Les analystes flous/fous qui répétaient à l'envie que Kissinger avait été écarté du pouvoir par Bush père et par ses associés, par les faucons comme Cheney et Rumsfeld et par les néoconservateurs officiels et déclarés, voient ainsi opposer un cruel démenti à leurs affirmations ineptes. En effet, Rumsfeld et Cheney n'ont cessé de consulter Kissinger depuis les années 70. Surtout, signe qui ne trompe pas, Kissinger marque son grand retour sur la scène politique à l'occasion des mandats de W., notamment le premier, marqué par l'influence prépondérante de Rumsfeld et Cheney.
Rappelons que Rumsfeld et Cheney étaient des collaborateurs de Kissinger dans les années 70 et que cette collaboration ne saurait être anéantie sous prétexte que des divergences existent entre Kissinger et Rumsfeld ou Cheney. Pendant que Kissinger revient sous les feux de la rampe de l'après 911, son comparse Scowcroft occupe lui aussi les postes les plus prestigieux. Kissinger a disparu de la scène depuis les années 80 et s'activait en coulisses, quand Scowcroft a plutôt connu une montée en puissance sous les mandats de Bush père.

▶ Travail à faire
1. Recopiez l'extrait sur Kissinger depuis « Rappelons que Rumsfeld » jusqu'à « de Bush père. » inclus.
2. Relevez tous les noms de famille de personnes cités dans l'extrait sur Kissinger.

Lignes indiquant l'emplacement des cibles

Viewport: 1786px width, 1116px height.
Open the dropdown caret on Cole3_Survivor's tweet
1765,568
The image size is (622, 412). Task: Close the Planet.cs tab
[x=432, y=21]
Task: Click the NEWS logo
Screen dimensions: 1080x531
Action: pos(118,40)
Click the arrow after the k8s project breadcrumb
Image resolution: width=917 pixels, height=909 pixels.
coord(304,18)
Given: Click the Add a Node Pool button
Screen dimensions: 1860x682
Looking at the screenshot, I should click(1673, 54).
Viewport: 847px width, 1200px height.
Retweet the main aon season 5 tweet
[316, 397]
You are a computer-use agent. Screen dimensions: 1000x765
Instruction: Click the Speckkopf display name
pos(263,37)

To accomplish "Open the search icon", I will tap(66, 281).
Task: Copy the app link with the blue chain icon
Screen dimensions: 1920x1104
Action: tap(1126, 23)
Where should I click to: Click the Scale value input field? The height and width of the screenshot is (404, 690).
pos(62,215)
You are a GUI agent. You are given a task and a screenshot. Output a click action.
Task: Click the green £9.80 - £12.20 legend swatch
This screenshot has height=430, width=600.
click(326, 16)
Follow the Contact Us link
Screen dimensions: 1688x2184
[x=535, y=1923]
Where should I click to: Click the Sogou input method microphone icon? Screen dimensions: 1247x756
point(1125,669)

▶ Exercices corrigés
1.
Rappelons que Rumsfeld et Cheney étaient des collaborateurs de Kissinger dans les années 70 et que cette collaboration ne saurait être anéantie sous prétexte que des divergences existent entre Kissinger et Rumsfeld ou Cheney. Pendant que Kissinger revient sous les feux de la rampe de l'après 911, son comparse Scowcroft occupe lui aussi les postes les plus prestigieux. Kissinger a disparu de la scène depuis les années 80 et s'activait en coulisses, quand Scowcroft a plutôt connu une montée en puissance sous les mandats de Bush père.

2. Kissinger, Bush, Cheney, Rumsfeld, Scowcroft